Conducción autónoma Nivel 2 exige retroalimentación obligatoria del conductor tras cada intervención
El fabricante de vehículos eléctricos elimina la opción de ignorar el aviso al desactivar el sistema FSD, convirtiendo cada intervención del conductor en un punto de datos para el entrenamiento del modelo.

Tesla modificó su sistema Full Self-Driving (FSD) Supervisado para hacer obligatoria la justificación cada vez que un conductor retoma el control del vehículo mientras el sistema está activo. A partir de las versiones FSD v14.3.2 y v14.3.3, un cuadro emergente aparece en pantalla tras cada intervención y no puede omitirse ni posponerse: el conductor debe seleccionar una categoría —Navigation, Parking, Critical u Other— o grabar una nota de voz antes de continuar.
El cambio cierra una brecha que algunos usuarios aprovechaban para evadir la solicitud: presionar dos veces el botón del micrófono iniciaba y detenía una grabación de forma inmediata, haciendo desaparecer el diálogo sin registrar información útil. Con la actualización, el software inicia la grabación al primer toque y solo permite cancelarla después de 12 segundos de un conteo regresivo de 15, eliminando el atajo por completo. La decisión de no incluir un botón de salida o posposición es deliberada: Entorno señala que Tesla busca capturar datos inmediatamente después de cada intervención, cuando el contexto de la situación aún es relevante.
La estrategia responde a una lógica de entrenamiento de modelos a escala.
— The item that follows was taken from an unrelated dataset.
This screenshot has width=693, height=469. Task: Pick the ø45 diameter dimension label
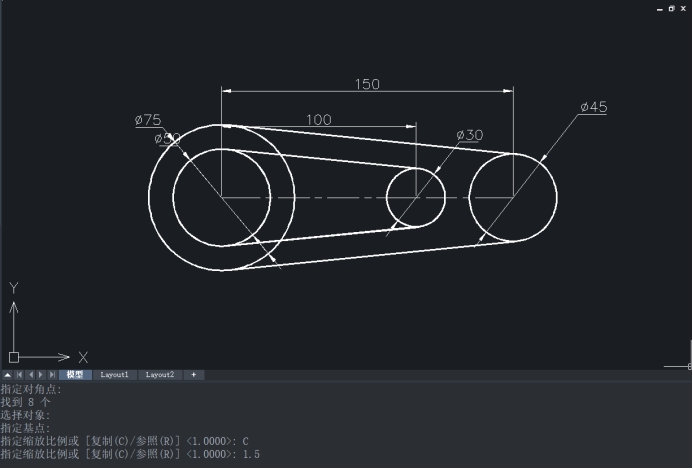coord(593,107)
Elon Musk ha declarado públicamente que el estacionamiento es la principal razón por la que los conductores desconectan FSD, dato que ahora el sistema puede validar y segmentar con mayor precisión. Con esa información, Tesla planea que FSD aprenda y replique los hábitos de estacionamiento del usuario en ubicaciones frecuentes como el hogar o la oficina. Para los equipos directivos que evalúan flotas o políticas de movilidad corporativa, el punto crítico es que FSD sigue clasificado como sistema de Nivel 2 según la escala SAE: el vehículo gestiona dirección, aceleración y frenado, pero el conductor debe mantener atención activa y capacidad de intervención en todo momento. A diferencia de competidores que integran lidar y radar, Tesla opera exclusivamente con visión por cámara procesada mediante redes neuronales, lo que hace que cada intervención humana sea un insumo de entrenamiento de alto valor para el fabricante.